It’s all about me

The Green Room: A College Musical

You’re only young once. Quit pouting and put on a play.

You’re only young once. Quit pouting and put on a play.

California Stage

2509 R St.
Sacramento, CA 95816

(916) 451-5822

Rated 4.0

This little musical will no doubt become a favorite among the musical theater community, if for no reason other than how well it mirrors the experience of so many young actors. The Green Room: A College Musical follows a foursome of close friends as they learn about stagecraft and life in the green room of the St. Nordoff’s College theater department. The show, penned by the Los Angeles-based team of C. Stephen Foster and Rod Damer (book) and Chuck Pelletier (music and lyrics), opened last May for a short run at the Hermosa Beach Playhouse. This production by fledgling company Friends of Dorothy Productions is The Green Room’s Northern California premiere.

The pop-based score has some outrageously funny (and smart) lyrics, notably an anthem to virility (“Nothing Can Stop My Boys”) and an extremely snarky riff on the politics of theater (“Destination Stage Left”). Under the direction of Kevin Caravalho, the well-paced show includes some fantastic media work in the form of videos and still photography by Tony Singingeagle. In particular, the video that accompanies the aforementioned “Nothing Can Stop My Boys,” featuring an Esther Williams-does-sperm-and-eggs synchronized swim, is an amazing feat and ought to be YouTubed immediately.

And, because the entire premise of the show rests on the youth and naiveté of the characters, it leaves plenty of room for a little awkwardness as the kids try to navigate late adolescence.
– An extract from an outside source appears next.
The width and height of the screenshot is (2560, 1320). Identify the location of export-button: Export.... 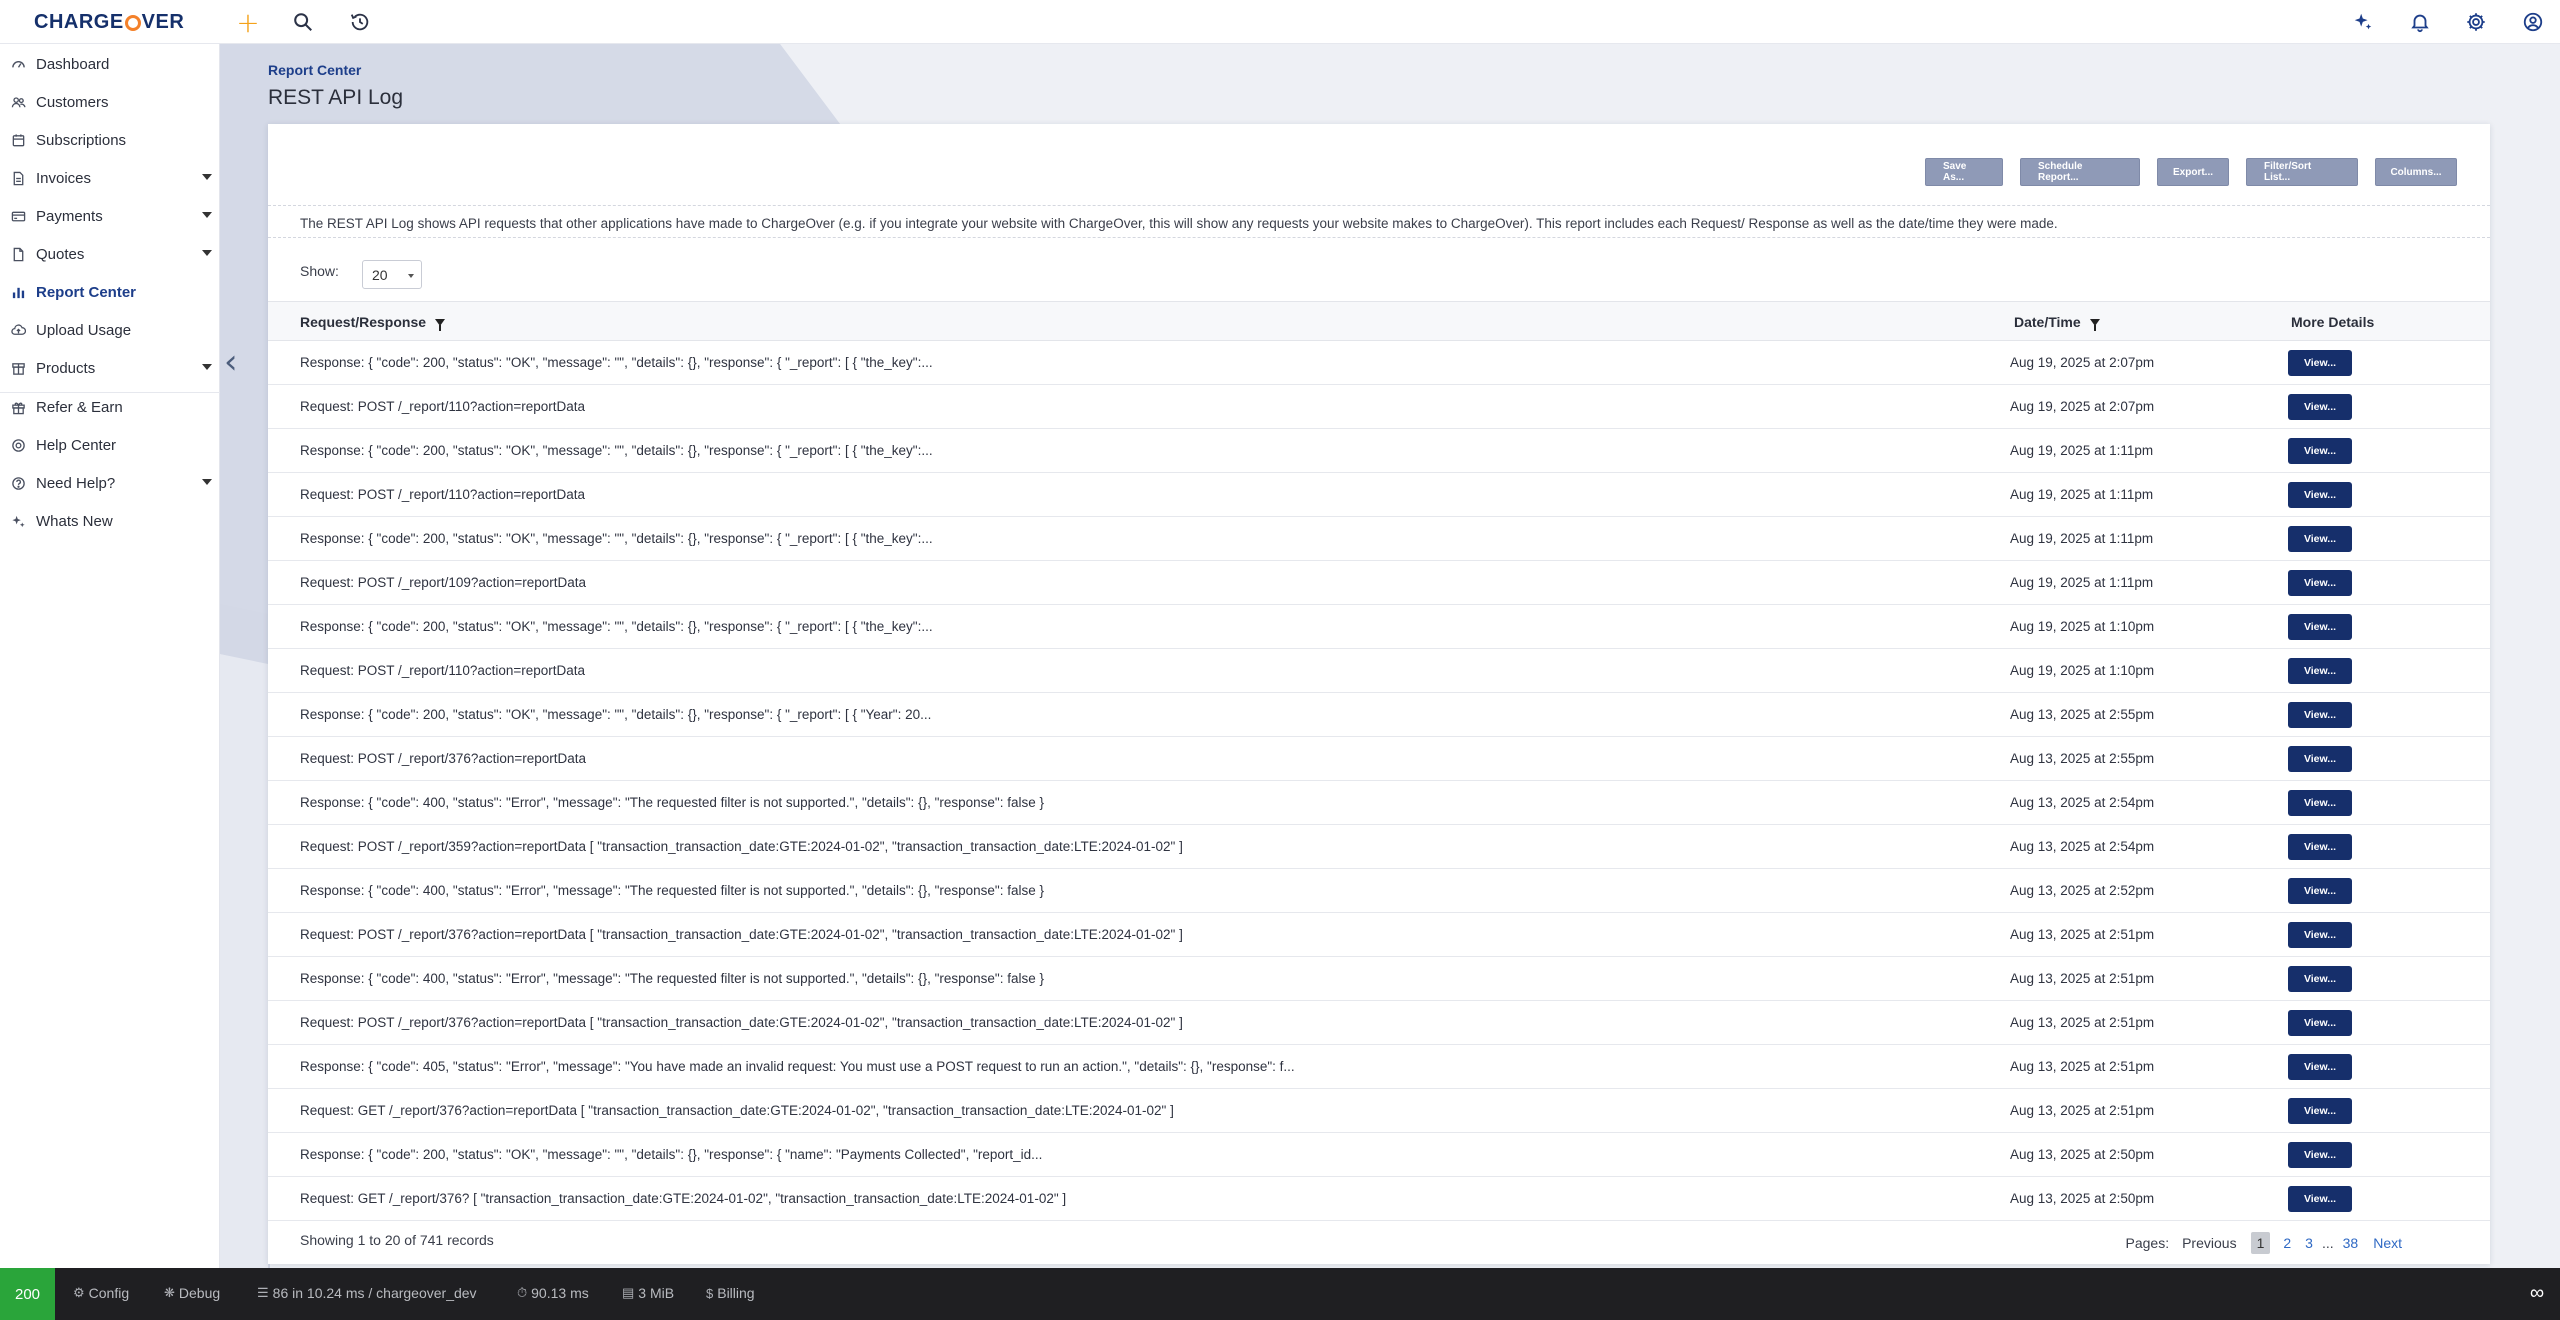
(2193, 172).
Still, there’s at least one gaffe big enough to drive a car through—we’re supposed to believe that a kid’s going to drop out of school to become an architect? Please.
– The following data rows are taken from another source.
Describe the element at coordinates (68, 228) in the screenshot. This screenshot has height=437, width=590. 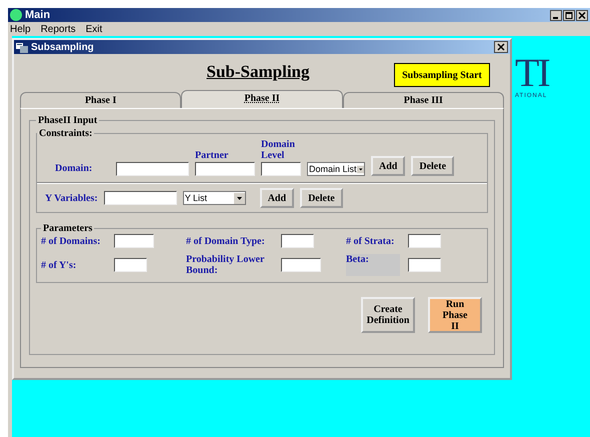
I see `group-title: Parameters` at that location.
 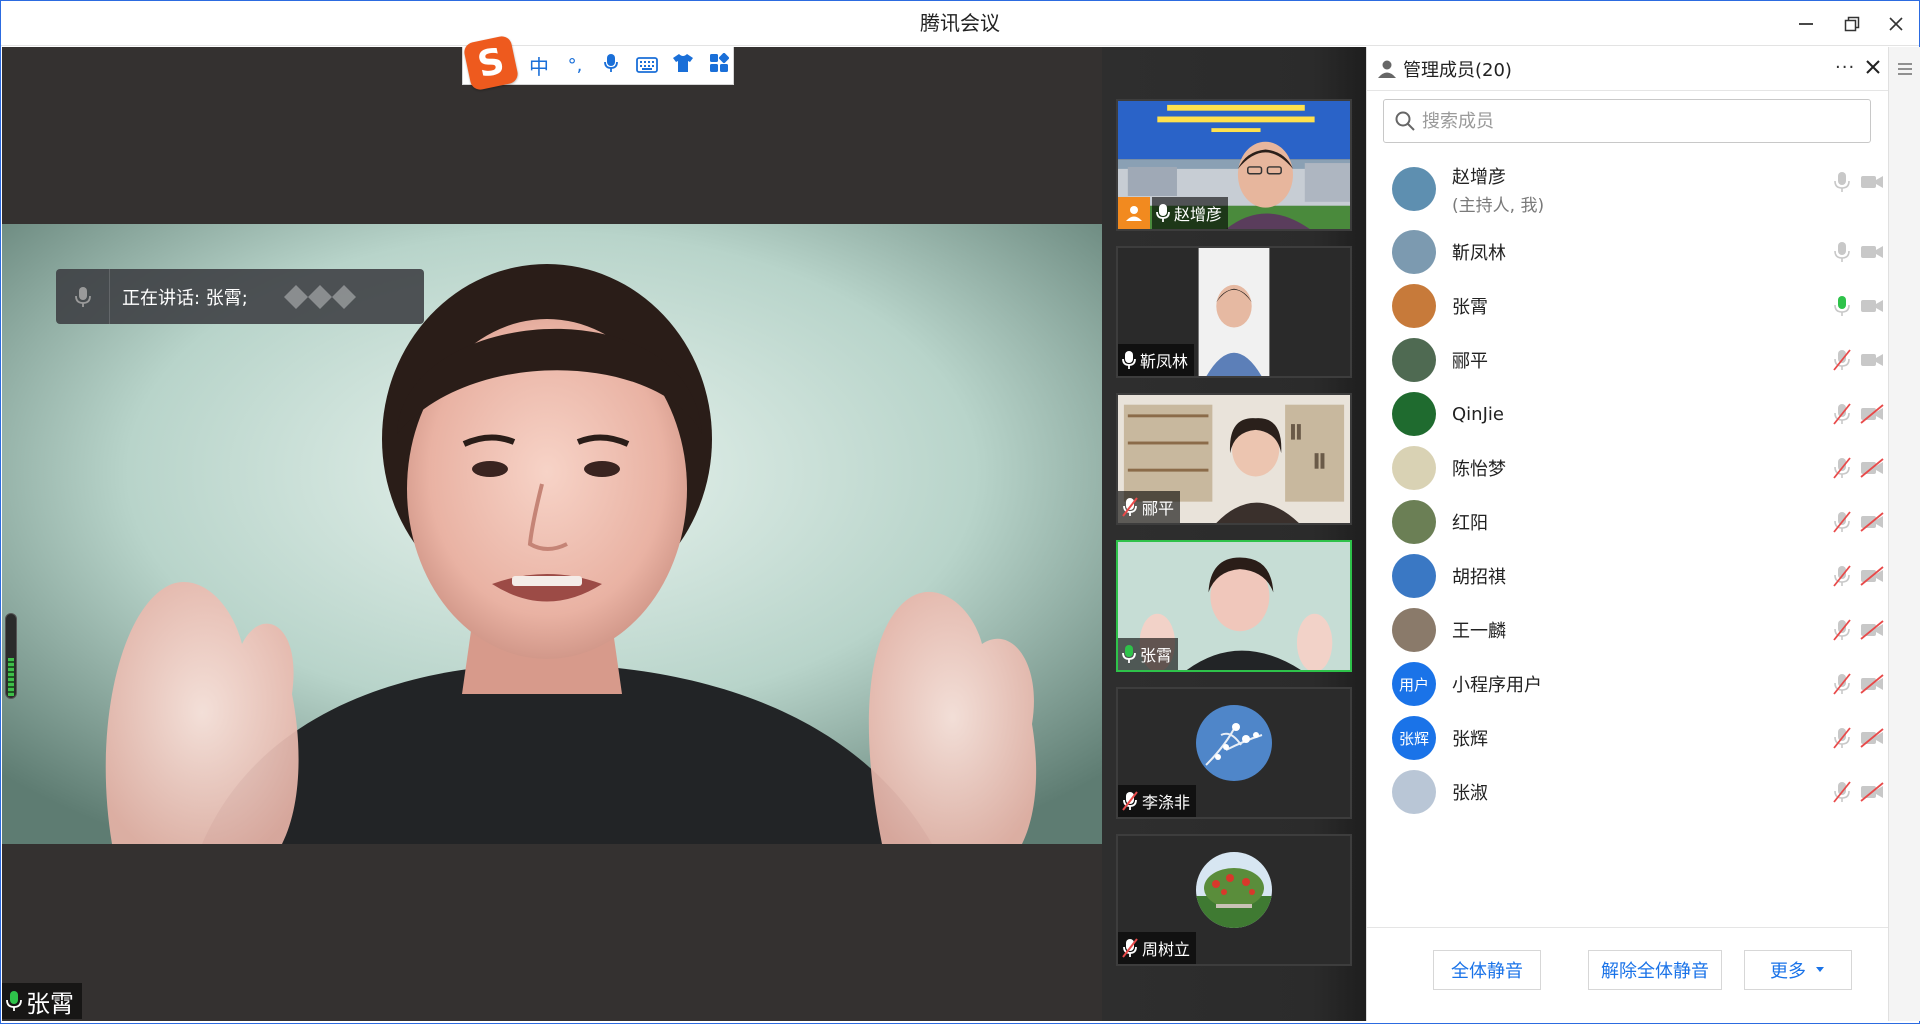 What do you see at coordinates (1628, 792) in the screenshot?
I see `member-row: 张淑` at bounding box center [1628, 792].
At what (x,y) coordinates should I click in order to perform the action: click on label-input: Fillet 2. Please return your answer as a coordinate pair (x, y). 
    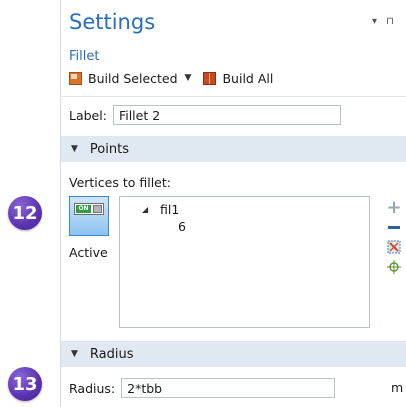
    Looking at the image, I should click on (226, 115).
But ultimately, it is just a musical, which requires a willing suspension of disbelief, and for the most part, this production of The Green Room is hitting on almost all cylinders. As nerdy Cliff (an obvious sock puppet for the show’s authors), Jacob Montoya does a fantastic job when he’s suddenly found desirable and devirginized by the backstage bad girl, but his lovesick-puppy shtick in the second act leans too much on the pathetic. As his prim and proper sister, Anna, Jessica Goldman nails it, down to just the right amount of discomfort—complete with blushing—when she walks out in a leather dress that might have been salvaged from Carhops in Bondage and sings “I Go to Extremes.” Lafras Le Roux plays John, the jock who’s supposed to become an architect, with the truest sense of conflicted youth that is offset by a powerful low tenor. The cast “misfit,” Divonne, is played by Courtney Parks. She comes across as a rebel, but her voice, though strong, has a harder, more mature edge that undercuts the vulnerability of her character. She also takes the “diva” element of her character a bit too seriously, verging on camp in a few scenes.
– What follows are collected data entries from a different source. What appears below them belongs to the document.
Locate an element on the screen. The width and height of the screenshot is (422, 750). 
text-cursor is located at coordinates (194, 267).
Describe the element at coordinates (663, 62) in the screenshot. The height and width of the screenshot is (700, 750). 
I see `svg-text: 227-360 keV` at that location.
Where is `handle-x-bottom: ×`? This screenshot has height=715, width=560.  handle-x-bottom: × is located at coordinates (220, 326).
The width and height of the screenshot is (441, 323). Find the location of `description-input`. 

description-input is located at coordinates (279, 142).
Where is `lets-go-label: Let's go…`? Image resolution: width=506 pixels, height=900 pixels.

The fully detailed (right down to cold, leftover pizza and enough Diet Coke to float a warship) set is, if anything, a bit nicer than the typical college green room. It is also arranged so that the live band, under the direction of Jane L. Viemeister, is both immediate and unobtrusive.

For those of us who spent any time around the theater crowd in college, The Green Room is a trip down memory lane. This show, both because of its small scale and its emotional wallop for musical theater companies, is sure to enjoy a happy life as a frequently produced musical.